### [Assignment]
Output, exactly and in full, only the lines from the one containing "Given: Click the Search plugins input field" to the last line of the data. Pictures should not appear.

(Stored items)
======

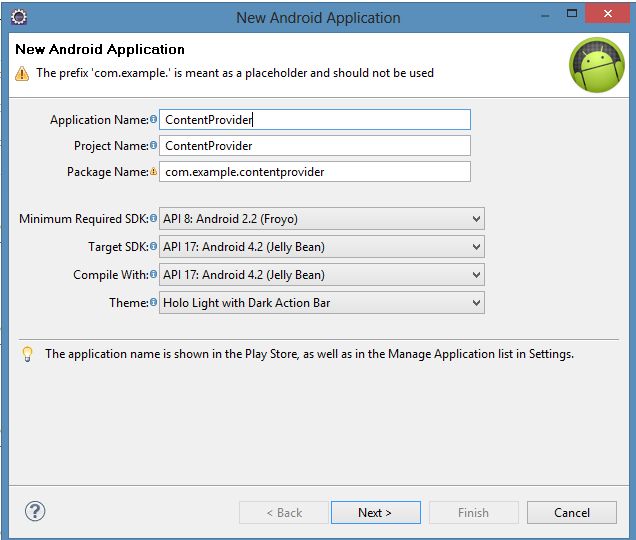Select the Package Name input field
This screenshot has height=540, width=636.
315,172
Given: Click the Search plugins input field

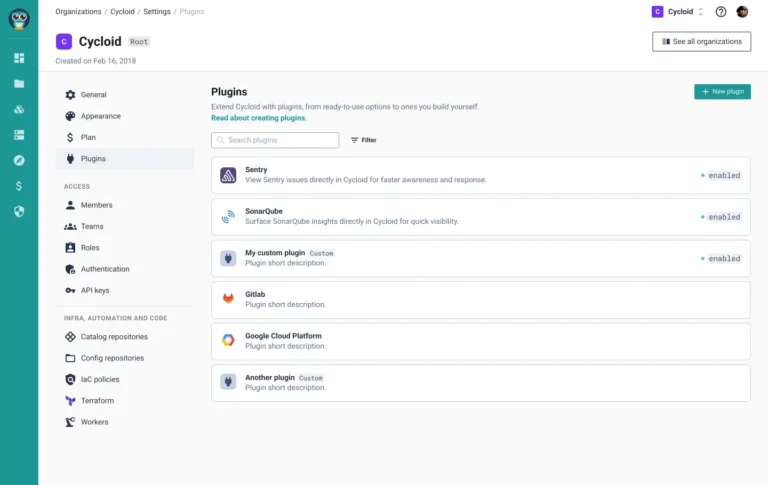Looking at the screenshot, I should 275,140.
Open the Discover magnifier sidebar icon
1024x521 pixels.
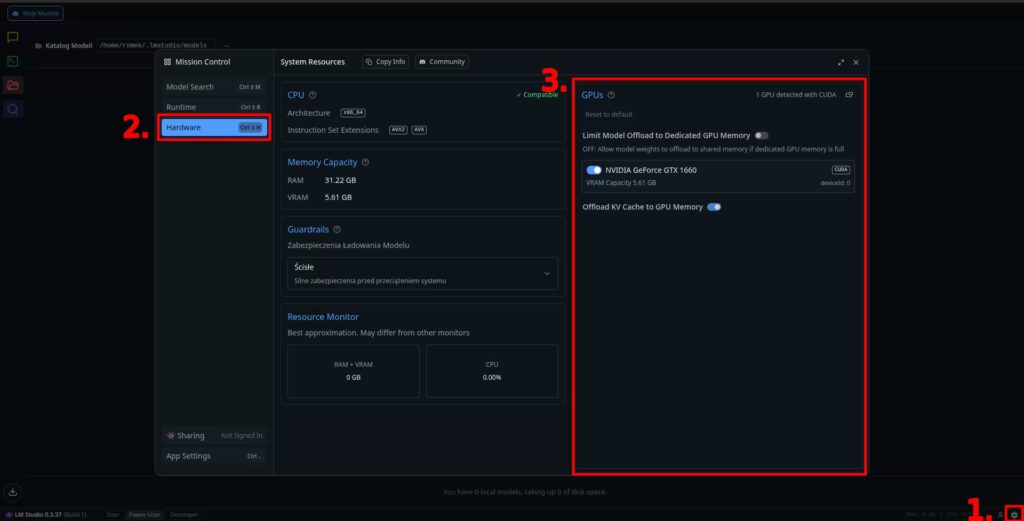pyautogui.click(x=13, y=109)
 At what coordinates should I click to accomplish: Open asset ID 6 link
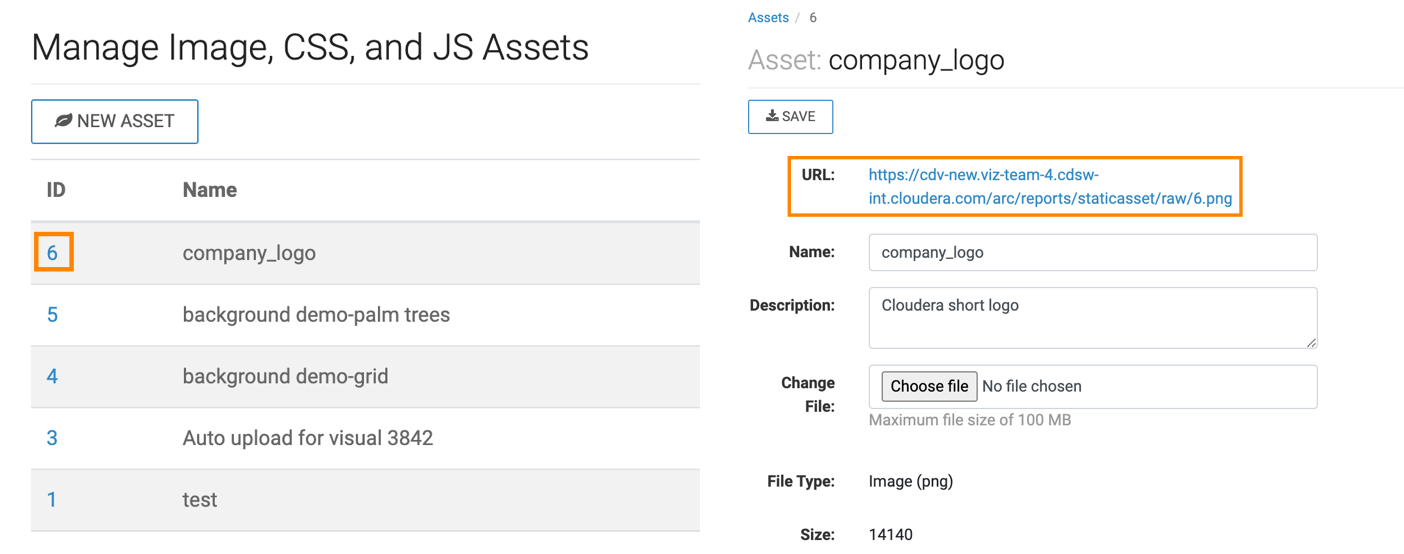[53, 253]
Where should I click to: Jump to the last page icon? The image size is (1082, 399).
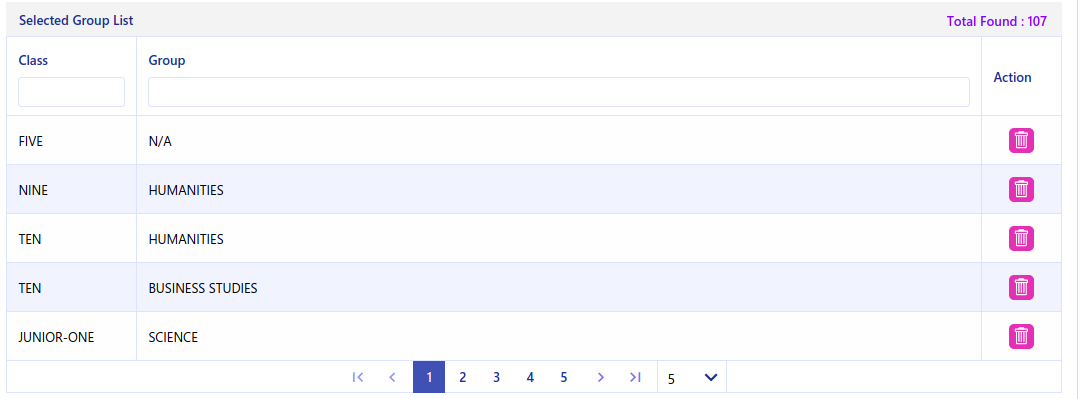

======

### [Solution]
Given: Click the Search plugins input field

Looking at the screenshot, I should 275,140.
Open the Discover magnifier sidebar icon
1024x521 pixels.
pyautogui.click(x=13, y=109)
 At what coordinates should I click to accomplish: Open asset ID 6 link
[53, 253]
Where should I click to: Jump to the last page icon? The image size is (1082, 399).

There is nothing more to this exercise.